Xeljanz (Tofacitinib) is a Janus kinase inhibitor (JAK). Those who suffer from rheumatoid arthritis or psoriatic arthritis could get relief from a JAK inhibitor that lessens inflammation and pain by decreasing an overactive immune system. By decreasing an overactive immune system, damage to the joints can also be prevented. Xeljanz can be used alone or in conjunction with methotrexate.

Xeljanz is both a JAK inhibitor and is classified as a Disease-Modifying Anti-Rheumatic Drug (DMARD) as well. The drug is not considered a true biologic—although it is similar in nature to a biologic—because it is made through traditional drug manufacturing techniques.

A biologic, on the other hand, contains human-made proteins from a living source or the products of a living source. If you’ve received a Xeljanz insurance denial, you may be unsure of what you need to do next. Speaking to an experienced Xeljanz insurance denial lawyer can be your best course of action.

Who Needs Xeljanz?

Those whose arthritis is active and who have not tried other treatments appropriate for psoriatic arthritis or rheumatoid arthritis could potentially benefit from Xeljanz. Patients with moderately to severely active ulcerative colitis who are intolerant to TNF blockers could benefit from taking Xeljanz as could juvenile patients who suffer from juvenile idiopathic arthritis (if they have been shown to be intolerant to or had an inadequate response to TNF blockers). Blood tests are always done prior to prescribing Xeljanz to determine whether the drug is suitable for the individual patient. Those who are taking Xeljanz are also monitored while taking Xeljanz to ensure red and white blood cell counts remain normal.
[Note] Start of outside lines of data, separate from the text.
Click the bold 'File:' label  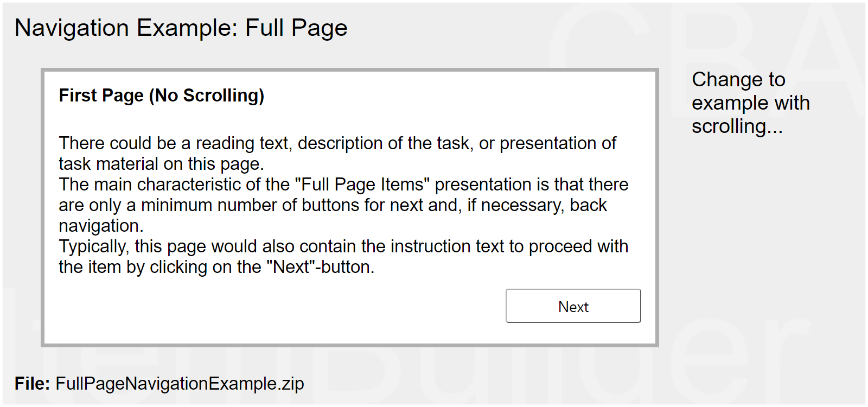coord(32,384)
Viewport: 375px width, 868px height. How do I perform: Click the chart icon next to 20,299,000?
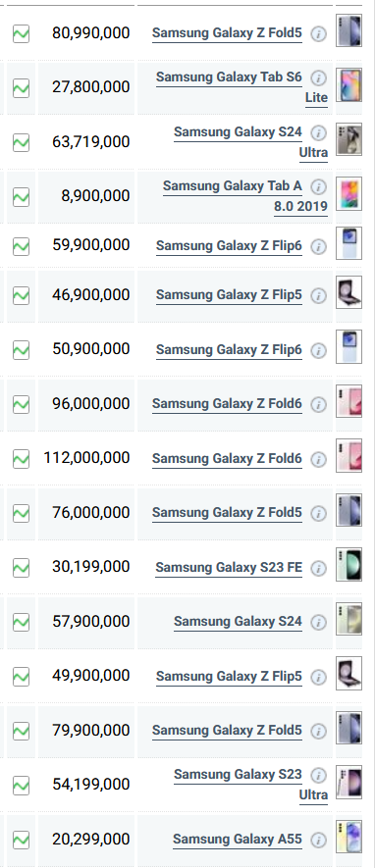21,840
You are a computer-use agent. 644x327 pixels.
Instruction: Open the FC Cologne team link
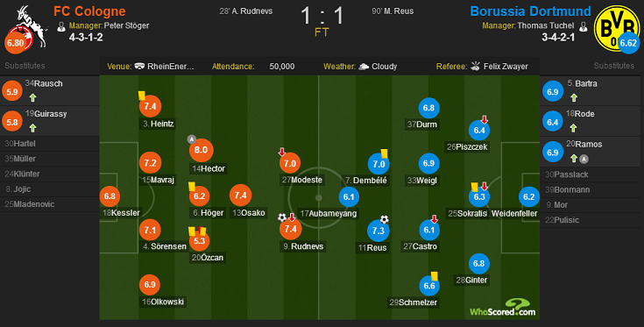(89, 11)
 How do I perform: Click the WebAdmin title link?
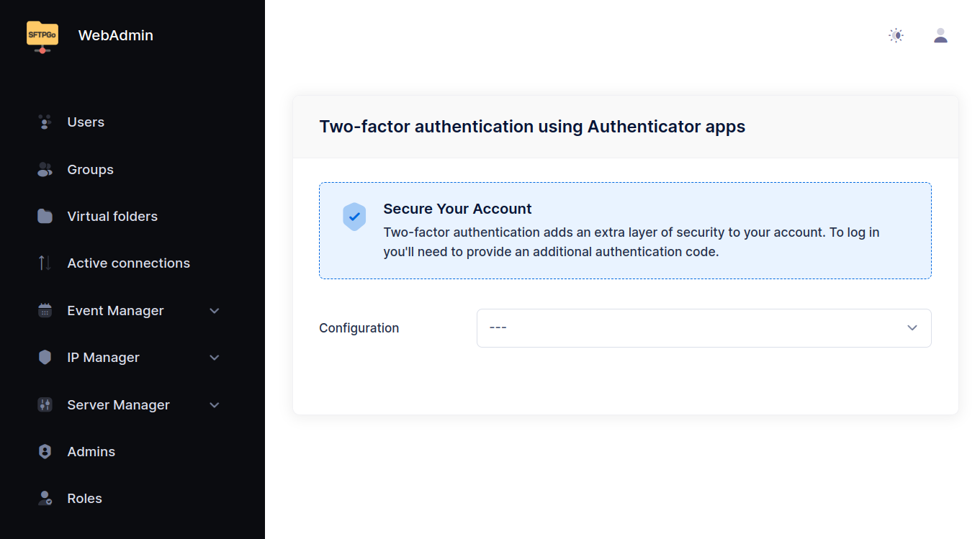pos(115,35)
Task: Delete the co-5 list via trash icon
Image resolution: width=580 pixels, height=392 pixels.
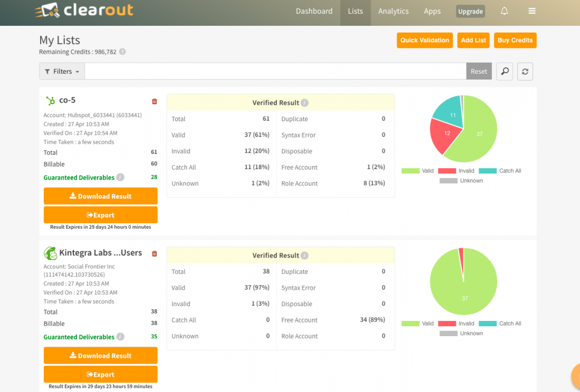Action: 154,101
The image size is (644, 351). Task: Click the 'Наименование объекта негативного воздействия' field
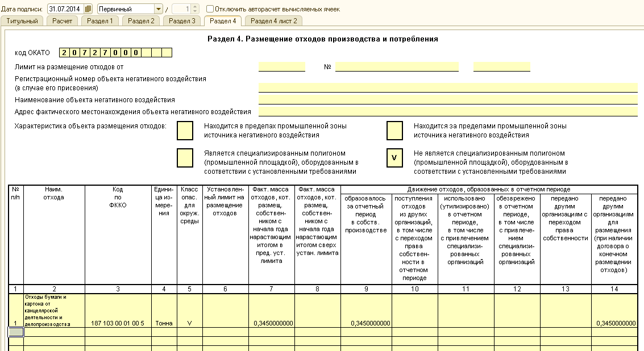point(447,99)
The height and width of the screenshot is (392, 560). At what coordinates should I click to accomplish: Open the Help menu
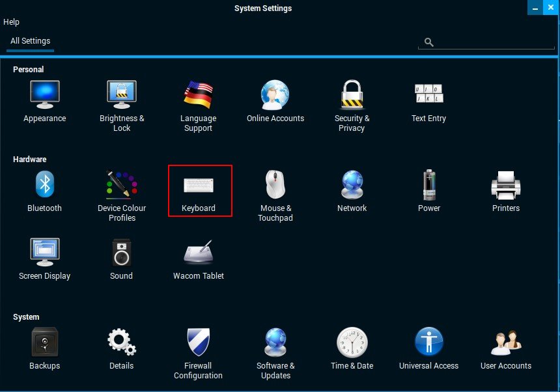pos(11,22)
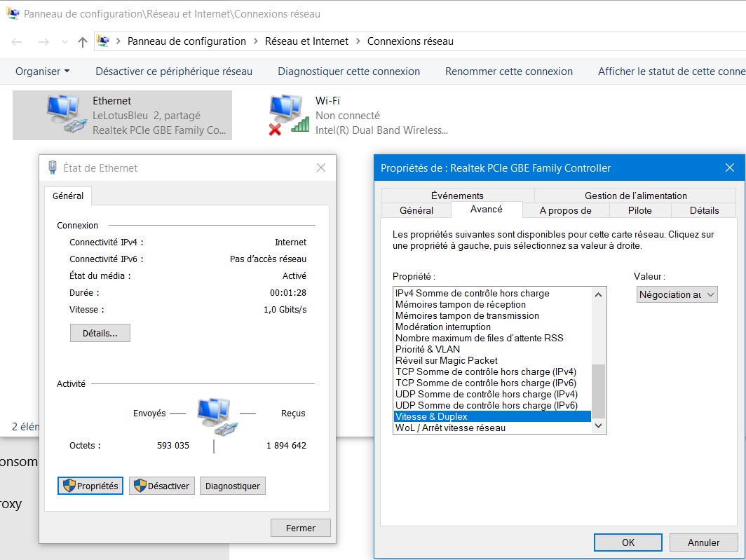This screenshot has height=560, width=746.
Task: Open the Gestion de l'alimentation tab
Action: point(635,196)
Why Do Insurance Companies Deny Xeljanz?

Xeljanz can cost as much as $5,487 per month, which can cause insurance companies to deny the drug. The insurer may claim that Xeljanz is “experimental,” although it gained FDA approval in 2012 to treat adult RA patients, in 2017 to treat patients with psoriatic arthritis, and in 2018 to treat ulcerative colitis. According to NCBI, about 55.6 patients who appealed the decision not to cover Xeljanz were later approved for the drug after this first appeal. Another 5.6 percent were approved following the second appeal. These statistics were from 2019, so your odds of being approved for the drug following a prescription drug insurance denial—particularly when an attorney is part of the equation—are high.

What Are Your Legal Rights to Xeljanz?

If your insurance company has refused to pay for your doctor-prescribed Xeljanz, you do have legal rights and options. If the drug is not on your insurance plan’s formulary, you can ask your doctor to request an exception based on medical necessity. If the insurance company still refuses to pay for the drug, you can file a formal, written appeal. When you reach the stage where an appeal is necessary, you can significantly benefit from speaking to a knowledgeable insurance denial attorney from the Law Offices of Scott Glovsky.

How Can the Law Offices of Scott Glovsky Represent Clients Who Are Denied Xeljanz?

While the world we live in tends to favor big businesses and major corporations over the average person, Scott Glovsky fights this fight daily, making a real difference in his clients’ lives. Scott’s goal is to change the system one case at a time to prevent his clients as well as others from suffering bad decisions by insurers. Contact Scott Glovsky today for help obtaining the drug you need for your health and your future.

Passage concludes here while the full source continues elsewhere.